His comments came as the Britain-based Syrian Observatory for Human Rights (SOHR) said Thursday that militants fighting Kurdish forces to enter the city could break through at any moment, unleashing the kinds of massacres and atrocities they have carried out elsewhere.

The city is defended by the People’s Protection Units (YPG), the main protection force in Syrian Kurdistan (Rojava) which has links to PKK.

The Kurds accuse Turkey of turning a blind eye to the suffering in Kobane, and are outraged since a recent border closure that prevents young Turkish-Kurds to go and fight for Kobane’s defence.

The Turkish parliament, meanwhile, authorized military action in Iraq and Syria in a motion debated late into the evening. 

SOHR said that clashes are taking place between ISIS and YPG forces only hundreds of meters from Kobane  (Ayn al-Arab in Arabic), both in the east and west.

Residents who resisted leaving in a mass exodus during nearly two weeks of fighting for the city fear the militants could break in at any moment, SOHR said.

Meanwhile, Kobane’s defence chief told the Voice of America’s Kurdish service that a "large-scale massacre" by ISIS is imminent, without international aid.

### Stored data
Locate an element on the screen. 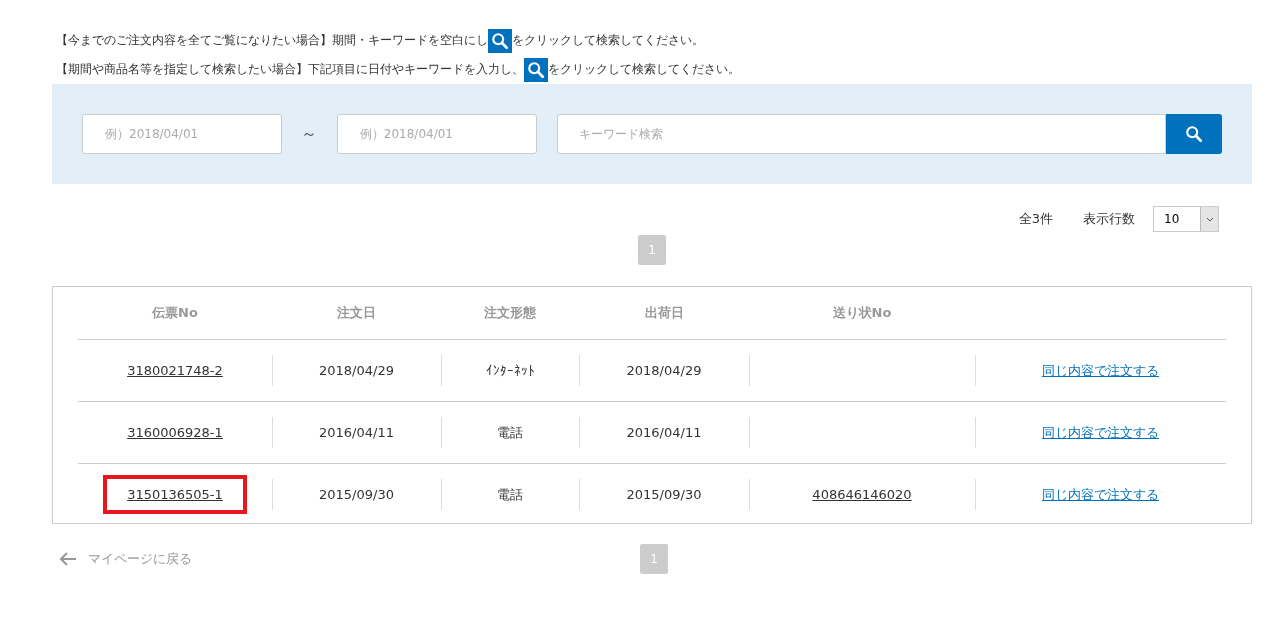 The image size is (1267, 642). slip-number-link: 3180021748-2 is located at coordinates (175, 370).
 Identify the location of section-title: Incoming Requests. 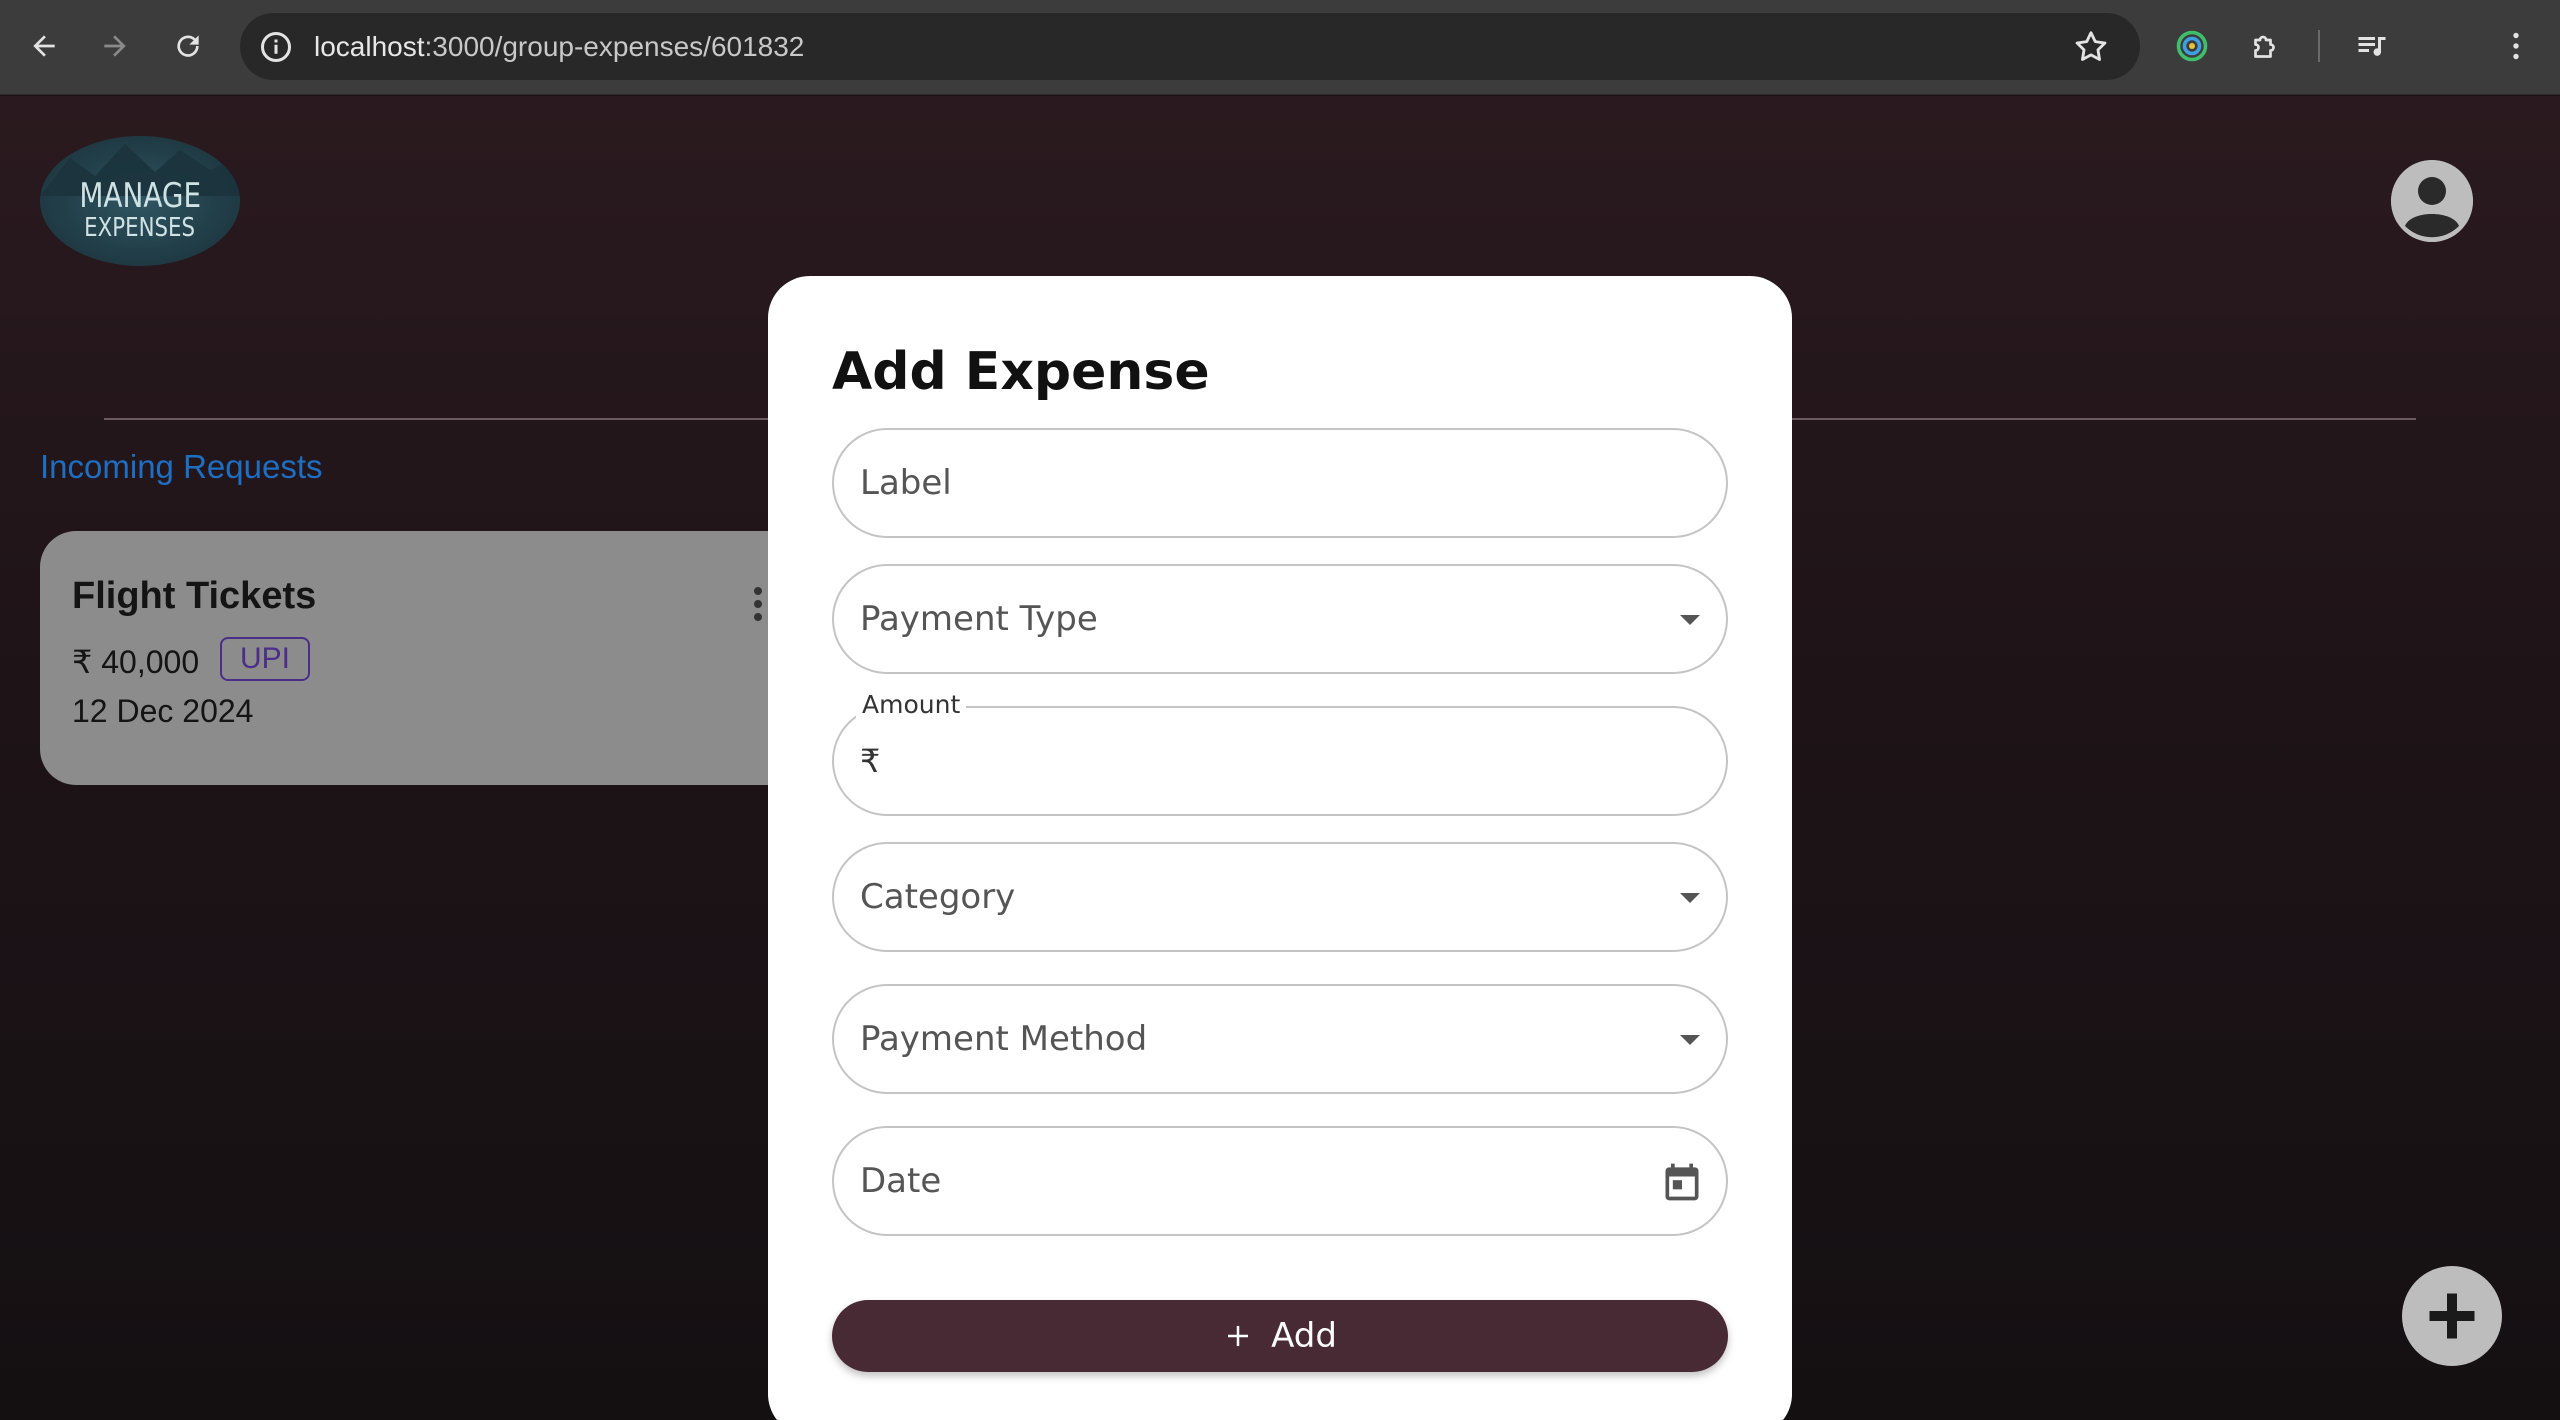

### Task A
Please copy a stretch of the Kobane news passage word for word, beginning with "Residents who resisted" and ending after "without international aid.".
### Task B
Carry on writing the Kobane news passage from the point where it stops.

### Final answer A
Residents who resisted leaving in a mass exodus during nearly two weeks of fighting for the city fear the militants could break in at any moment, SOHR said.

Meanwhile, Kobane’s defence chief told the Voice of America’s Kurdish service that a "large-scale massacre" by ISIS is imminent, without international aid.

### Final answer B
Ismet Sheikh Khan said that Kurdish fighters defending the area felt abandoned by the US-led coalition forces, despite airstrikes nearby in recent days. US planes carried out airstrikes near Kobane last Saturday.

"It is only a matter of time before they (ISIS) enter the city and commit a large-scale massacre against the people. The US and coalition (forces) need to strike ISIS targets before it is too late," said Khan, who oversees the defence of Kobane.

A weeks-long siege of Kobane by ISIS saw another massive exodus of refugees into neighboring Turkey.

Some 160,000 Syrian Kurds have crossed to Turkey to escape ISIS.  But Ankara has refused to assist the Kurdish fighters of the YPG, since the group is linked to the PKK.

Ocalan said he considered the Kobane reality and the peace process in Turkey as an “indivisible whole,” and called on everyone to defend “this democratic journey and struggle for humanity that has cost everybody a lot.”